Records drawn from a dataset:
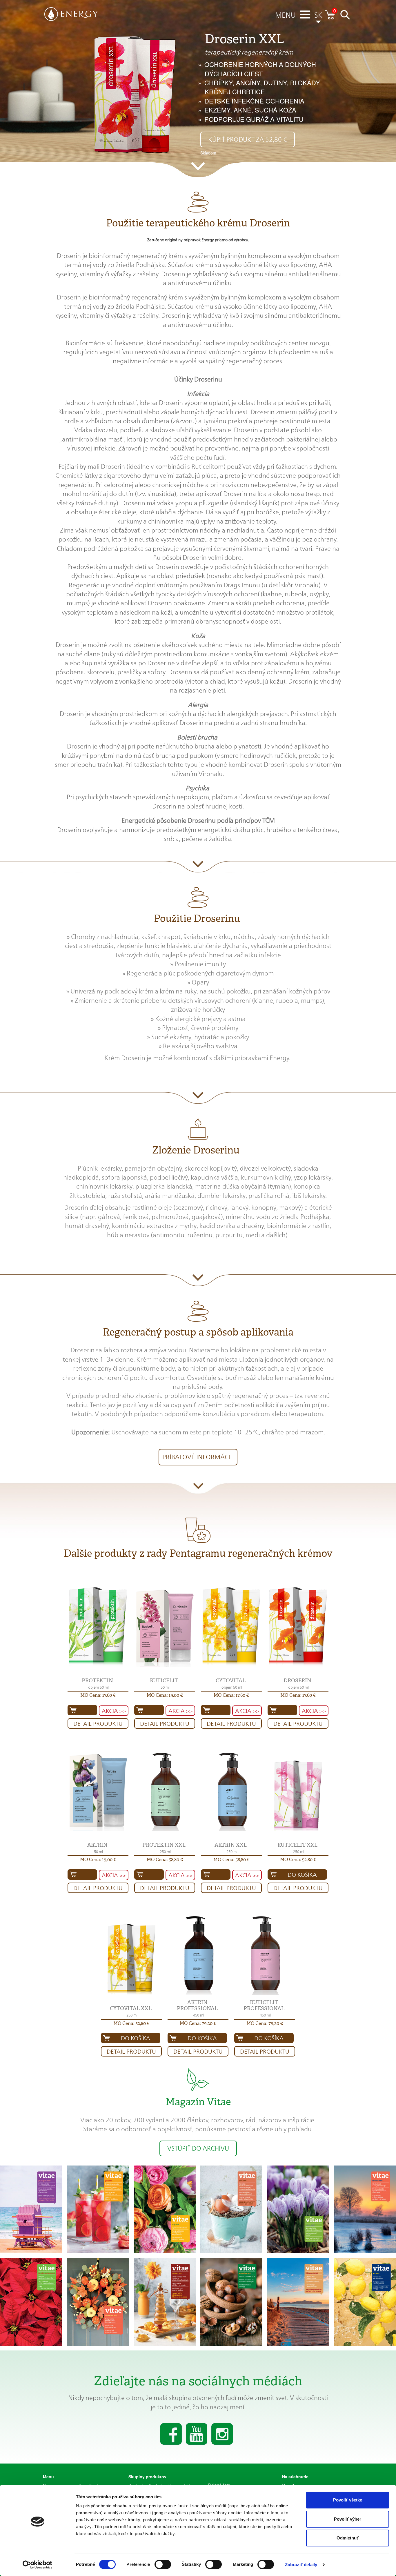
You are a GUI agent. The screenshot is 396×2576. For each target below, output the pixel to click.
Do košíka (302, 1874)
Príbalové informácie (198, 1457)
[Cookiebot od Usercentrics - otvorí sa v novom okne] (37, 2564)
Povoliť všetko (347, 2499)
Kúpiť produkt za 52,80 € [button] (247, 139)
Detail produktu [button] (98, 1723)
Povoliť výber (347, 2519)
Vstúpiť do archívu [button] (198, 2148)
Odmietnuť (348, 2537)
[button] (285, 16)
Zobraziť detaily (301, 2564)
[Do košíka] (82, 1710)
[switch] (163, 2564)
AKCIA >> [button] (114, 1710)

What to produce: Print the records above verbatim, minus any pictures.

Solution for this task:
You are a GUI agent. The screenshot is 396×2576. For each target below, output the pixel to click.
Do košíka (302, 1874)
Príbalové informácie (198, 1457)
[Cookiebot od Usercentrics - otvorí sa v novom okne] (37, 2564)
Povoliť všetko (347, 2499)
Kúpiť produkt za 52,80 € [button] (247, 139)
Detail produktu [button] (98, 1723)
Povoliť výber (347, 2519)
Vstúpiť do archívu [button] (198, 2148)
Odmietnuť (348, 2537)
[button] (285, 16)
Zobraziť detaily (301, 2564)
[Do košíka] (82, 1710)
[switch] (163, 2564)
AKCIA >> [button] (114, 1710)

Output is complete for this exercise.